◆ Activity ◆
The data must be returned in full and exactly as given.
──────── Given data
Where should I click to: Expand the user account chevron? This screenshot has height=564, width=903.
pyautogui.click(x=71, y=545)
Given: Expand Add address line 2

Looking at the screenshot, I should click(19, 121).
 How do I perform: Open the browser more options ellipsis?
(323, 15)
────────────────
◆ Solution to this exercise ◆
Where should I click to: Expand the user account chevron? This screenshot has height=564, width=903.
pyautogui.click(x=71, y=545)
Given: Expand Add address line 2

Looking at the screenshot, I should click(19, 121).
 How do I perform: Open the browser more options ellipsis?
(323, 15)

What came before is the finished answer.